John Lennon died last night. He was 40 years old. In the last 17 years he changed the world in more ways than most politicians, generals, rulers, and revolutionaries. He changed the world one person at a time. He changed the world by being himself and by showing others that they too could be themselves.

Lennon was gunned down by a reputed “fan,” though that terminology seems strange and inaccurate in describing someone who could have orchestrated such a deed. Clearly, he was the target of a deranged individual. Clearly, the world will never be the same due to the act of a single man bent on this sort of mayhem.

Lennon, of course, rose to prominence as a member of the Beatles, the all-time top selling music act, ever.
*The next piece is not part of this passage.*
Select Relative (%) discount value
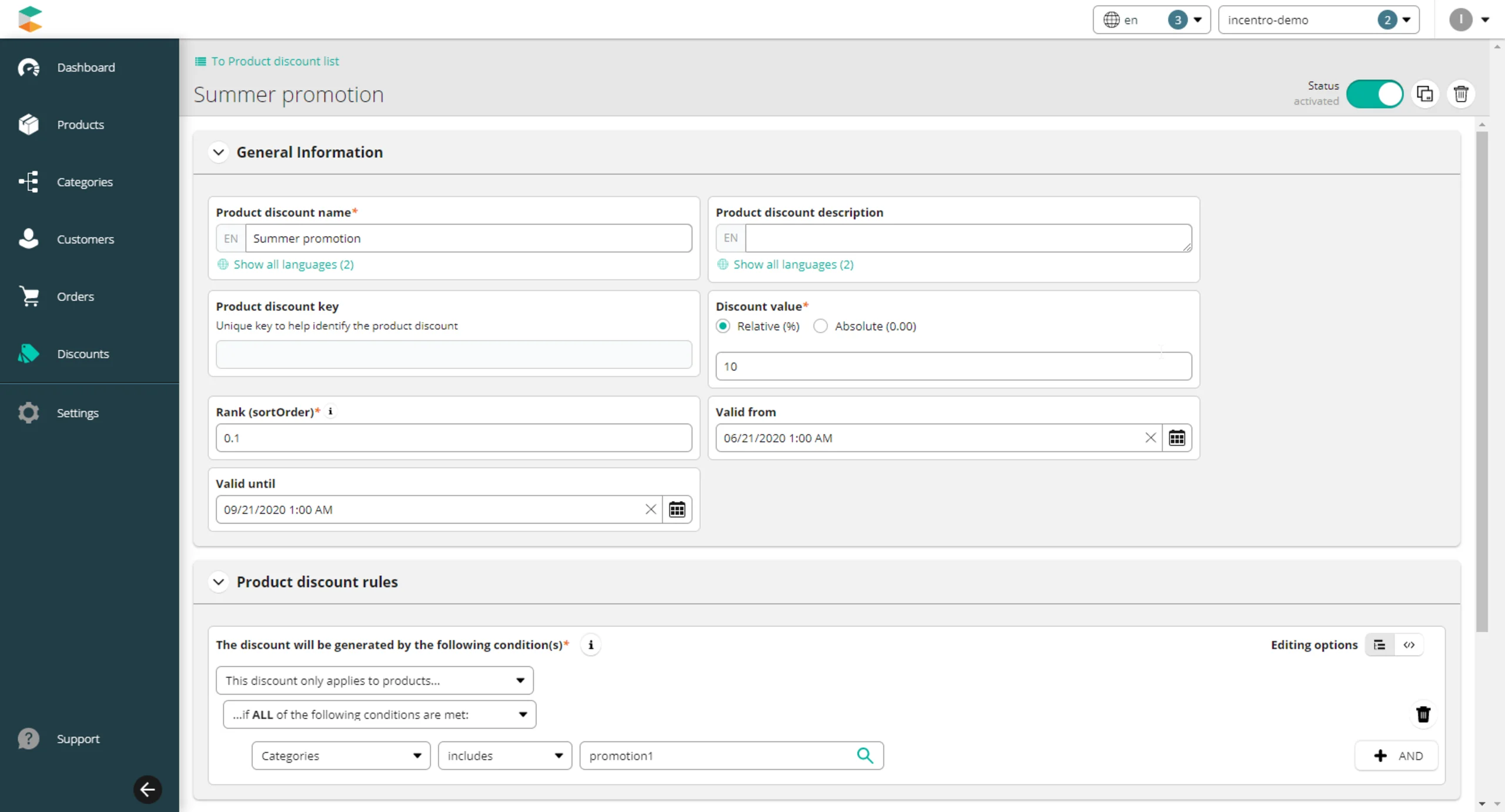Screen dimensions: 1505x812 (723, 326)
The Beatles did more than sell record, however. They helped to define a generation, influencing the way this generation talked, thought, dressed, and more. They influenced philosophy, the social order, the anti-war movement, gender equity, racial equality, and so much more.
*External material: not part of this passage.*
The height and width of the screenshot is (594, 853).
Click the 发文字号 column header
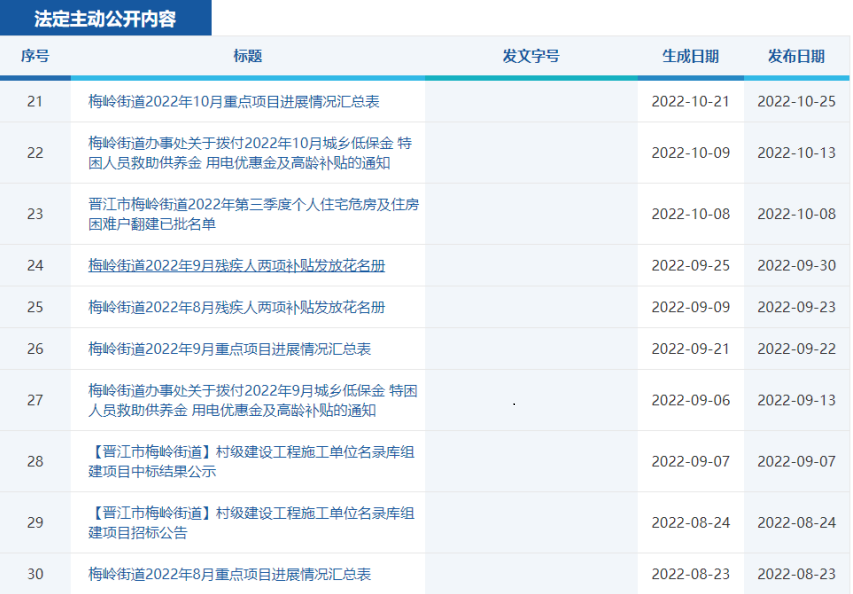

At the forefront of those changes, John Lennon stood, advocating for change and peace and acceptance of new and fresh ideas. He changed art, fashion, and social conscienceness, and of course, music.

Lennon had been in a self-imposed exile of a sort for the past five or six years, choosing to be a house-husband and care-giver to his five year old son, Sean. During that time he recorded and performed very little, and released nothing new, commercially. In October, when he turned forty, he released his newest album, “Double Fantasy.” Songs from that album have been well received, as has the album itself. Everyone who was a fan was excited that Lennon was back. He was already in the studio recording songs for another album. The world will now never know what music, what causes, what insights, might have been forthcoming from the prolific Liverpudlian.

Our son turned one year old a few days after Lennon celebrated his forthieth birthday. A few days after the release of the latest Lennon album. He will now never know Lennon as anything other than a historical figure. He will never grasp how much the world changed after John Lennon entered the public stage when compared to the world before that event. He’ll be able to wear his hair whatever length he chooses, sport a beard, dress in colorful, nontraditional clothes, bluejeans, army jackets, or whatever other choices of personal grooming or accoutrements are important to him without thinking about it. John Lennon made those things possible by breaking down the barriers.

I grew up in the button down fifties, came to age in the era of permanent press. I wore white shirts, skinny single color ties, and earth-tone slacks. We all did. Then the Beatles showed us a new way. Tie dye, paisley, bright colors, bagging bell bottom jeans, anything we cared or dared to wear.

I grew up in an era of boys wearing closely cropped hair, and facial hair was thought to signify decadence or rebellion. The Beatles changed that. They wore their hair in what was described as a mop-top style, long and well groomed. They later wore it even longer and more freeform. They also wore beards, showing the world that there was nothing wrong with expressing oneself through a sense of individuality.

This is the legacy that my son inherits. These are the choices that he has, that he was born with, that I only came to in my twenties, and only because of The Beatles and John Lennon. He will be able to express his opinions about war and peace, the environment, social justice, and all other aspects of the human condition and the political realm without fear of reprisal or being made to feel that he has no right to do so. It’s a legacy of a man who died last night, who my son will never get to know. It’s a legacy that did not die with the man, but one which will live in the hearts and minds of those of us who knew him, or felt we did, through his music and art and individualism. It’s a legacy that will live on into the future of even those who never knew John Lennon, and maybe will not even know about him and his influence. It’s a legacy that did not die on the streets of New York last night. It’s a legacy that will not die as long as one Lennon song is still played, as long as one person speaks up without fear of reprisal, as long as one person feels a sense of their own individuality and expresses it for the world to see.